— Brontekst —
De intermediair had nog een rekening met de klant te vereffenen op basis van wat zij eind 2012 schriftelijk zijn overeengekomen. Afgesproken is destijds onder meer dat de klant 75 euro betaalt per lopende of in de toekomst nog tot stand brengen verzekering. In de opdracht tot dienstverlening is nauwkeurig omschreven waarvoor de bijdrage bedoeld is en wanneer de rekening te verwachten valt.
Betaling via kantonrechter afdwingen
De tussenpersoon stuurde vorig jaar twee rekeningen naar de klant nadat de overeenkomst tussen beiden was beëindigd voor een totaalbedrag van 900 euro. Er waren 12 verzekeringen beëindigd à 75 euro, zoals afgesproken. De klant weigerde echter te betalen, waarop de intermediair uiteindelijk naar de kantonrechter stapte om de betaling af te dwingen.
Klant vindt dat hij dubbel betaalt
De ex-klant vindt dat hij dubbel betaalt en dat dat in strijd is met de geldende wet- en regelgeving. Bovendien vindt hij dat de vergoeding “in geen verhouding staan met de al dan niet verrichte werkzaamheden en daarmee niet verschuldigd zijn”.

— Uit te voeren taken —
[a] Herhaal woordelijk het gedeelte van de brontekst over het betalingsgeschil tussen "Betaling via kantonrechter" en "af te dwingen.", beide inbegrepen.
[b] Beantwoord aan de hand van de brontekst over het betalingsgeschil de volgende vragen:
(i) Welk bedrag betaalt de klant volgens de afspraak per verzekering?
(ii) Hoeveel verzekeringen waren er beëindigd?
(iii) Tot wie wendde de intermediair zich uiteindelijk om de betaling af te dwingen?
[c] Zet de brontekst over het betalingsgeschil voort vanaf het punt waar deze ophoudt.
De opgeslagen gegevens spelen hierbij geen enkele rol.

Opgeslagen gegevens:
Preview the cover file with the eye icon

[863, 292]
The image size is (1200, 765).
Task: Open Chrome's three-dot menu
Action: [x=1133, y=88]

— Antwoorden —
[a]
Betaling via kantonrechter afdwingen
De tussenpersoon stuurde vorig jaar twee rekeningen naar de klant nadat de overeenkomst tussen beiden was beëindigd voor een totaalbedrag van 900 euro. Er waren 12 verzekeringen beëindigd à 75 euro, zoals afgesproken. De klant weigerde echter te betalen, waarop de intermediair uiteindelijk naar de kantonrechter stapte om de betaling af te dwingen.

[b]
(i) 75 euro
(ii) 12
(iii) De kantonrechter

[c]
Geen sprake van strijdigheid met wet
Voor de kantonrechter is klip en klaar dat er geen sprake is van strijdigheid met de wet of goede zeden. “Voordat gedaagde tot ondertekening van de overeenkomst is overgegaan heeft hij kennis kunnen nemen van de inhoud hiervan. Indien hij het hiermee niet eens was, en bezwaar had tegen de door eiser in de overeenkomst opgenomen eenmalige vergoeding voor zijn werkzaamheden, had hij van ondertekening af kunnen zien”, aldus de kantonrechter.
Hoge kosten bovenop te betalen bedrag
Kortom: de klant moet betalen. En niet alleen de 900 euro, maar ook nog eens de wettelijke rente die daar nog bovenop komt en proceskosten. In totaal komt dat neer op ongeveer 1500 euro.